━━━ Text under study ━━━

At the outset, it should be noted that 'joint employers' are businesses that are entirely separate legal entities, although both `take part in determining essential terms and conditions of employment of the group of employees [See Capitol EMI Music, 311 NLRB 997 (1993). In that case the National Labour Relations Board held the temporary service provider and client employer to be joint employers because they shared and codetermined the essential terms and conditions of employment of temporary employees. The temporary employment agency negotiated the wage rates of its temporary employees assigned to Capitol, while Capitol's supervisors assigned all work and supervised the temporary employees, effectively disciplined the temporary employees, and made effective recommendations concerning the firing and discharge of the temporary employees]. Thus, joint employer relationships are found where, despite the absence of common ownership, one entity effectively and actively participates in the control of labor relations and working conditions for employees of the other entity [Goodyear Tire & Rubber Co., 312 NLRB 674 (1993)].
The Board has defined 'essential terms and conditions of employment' as those involving such matters as hiring, firing, discipline, supervision, and direction of employees [Ibid Goodyear Tire at 676]. Moreover, the presence of an operational control clause in a temporary services agreement - that is, a clause that gives one employer the sole and exclusive right to direct the temporary employees - is not, in and of itself, conclusive evidence of joint employer status [Ibid]. Rather, to establish joint employer status, there must be a showing that the employer meaningfully affects essential terms and conditions of employment of the temporary employees' employment, and that its involvement is more than minimal or routine [LAERCO transportation 269 NLRB (1984)]."
[75] It is not necessary for us to further explore the compatibility of a joint employer principle with, or its applicability to, the employment relationship that exists between Ms Morgan, Kittochside and Mr Reid trading as Northam Pharmacy. Were it necessary to do so, we would incline to the view that no substantial barrier should exist to accepting that a joint employment relationship might be found and given effect for certain purposes under the Act.

━━━

## Parts of the exercise
a: Please set down the part of the joint employer text from "[75] It is not" to "under the Act." word for word.
b: Answer these questions from the joint employer text:
(i) In Capitol EMI Music, who negotiated the wage rates of the temporary employees?
(ii) Which matters does the Board name as involving "essential terms and conditions of employment"?
(iii) Whose employment relationship does paragraph [75] decline to explore further?
c: Name every case the joint employer text cites, listing each case once.

━━━ Exercise data ━━━

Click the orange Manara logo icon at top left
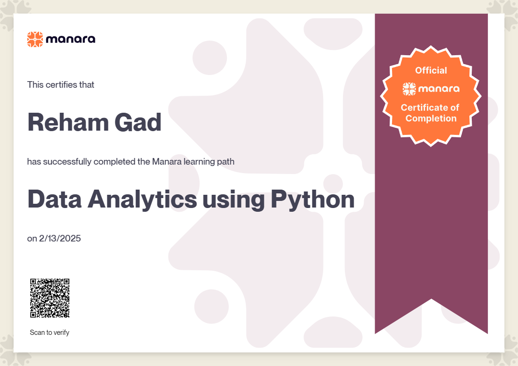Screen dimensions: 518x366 click(x=35, y=39)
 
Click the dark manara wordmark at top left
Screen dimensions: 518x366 click(x=71, y=39)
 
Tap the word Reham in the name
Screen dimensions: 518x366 click(x=68, y=122)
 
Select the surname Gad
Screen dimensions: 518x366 click(x=138, y=122)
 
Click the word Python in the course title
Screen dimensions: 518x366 click(x=312, y=200)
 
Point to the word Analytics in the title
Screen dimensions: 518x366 click(x=142, y=200)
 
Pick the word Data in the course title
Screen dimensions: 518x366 click(x=55, y=199)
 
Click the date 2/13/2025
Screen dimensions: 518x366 click(x=60, y=239)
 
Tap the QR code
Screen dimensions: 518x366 click(x=50, y=298)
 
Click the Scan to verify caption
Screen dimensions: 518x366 click(x=50, y=333)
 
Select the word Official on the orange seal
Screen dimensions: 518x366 click(x=431, y=70)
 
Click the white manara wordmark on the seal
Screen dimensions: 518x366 click(x=439, y=89)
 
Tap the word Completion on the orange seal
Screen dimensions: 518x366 click(x=431, y=118)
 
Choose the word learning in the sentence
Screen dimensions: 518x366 click(x=199, y=162)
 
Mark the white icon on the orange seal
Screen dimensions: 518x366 click(x=409, y=89)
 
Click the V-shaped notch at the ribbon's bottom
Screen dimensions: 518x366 click(x=431, y=299)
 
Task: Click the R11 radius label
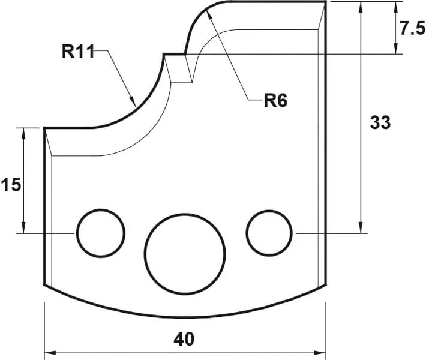pos(78,52)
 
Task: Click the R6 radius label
pos(275,100)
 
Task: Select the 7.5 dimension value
pos(412,29)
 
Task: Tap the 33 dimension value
pos(380,122)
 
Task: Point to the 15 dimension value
pos(11,185)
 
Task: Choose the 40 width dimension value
pos(184,339)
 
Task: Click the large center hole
pos(185,254)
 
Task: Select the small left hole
pos(100,233)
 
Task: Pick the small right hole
pos(269,232)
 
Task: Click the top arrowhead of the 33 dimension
pos(361,7)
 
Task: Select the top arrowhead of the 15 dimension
pos(23,133)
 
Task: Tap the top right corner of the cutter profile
pos(325,2)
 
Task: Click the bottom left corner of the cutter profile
pos(44,286)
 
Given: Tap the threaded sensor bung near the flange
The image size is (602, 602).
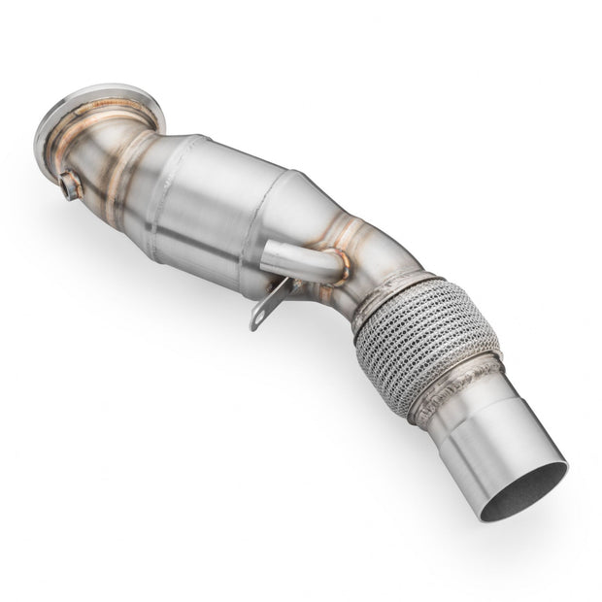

━━━

## Exercise answers
a:
[75] It is not necessary for us to further explore the compatibility of a joint employer principle with, or its applicability to, the employment relationship that exists between Ms Morgan, Kittochside and Mr Reid trading as Northam Pharmacy. Were it necessary to do so, we would incline to the view that no substantial barrier should exist to accepting that a joint employment relationship might be found and given effect for certain purposes under the Act.

b:
(i) The temporary employment agency.
(ii) Hiring, firing, discipline, supervision, and direction of employees.
(iii) The relationship between Ms Morgan, Kittochside and Mr Reid trading as Northam Pharmacy.

c:
- Capitol EMI Music, 311 NLRB 997 (1993)
- Goodyear Tire & Rubber Co., 312 NLRB 674 (1993)
- LAERCO transportation 269 NLRB (1984)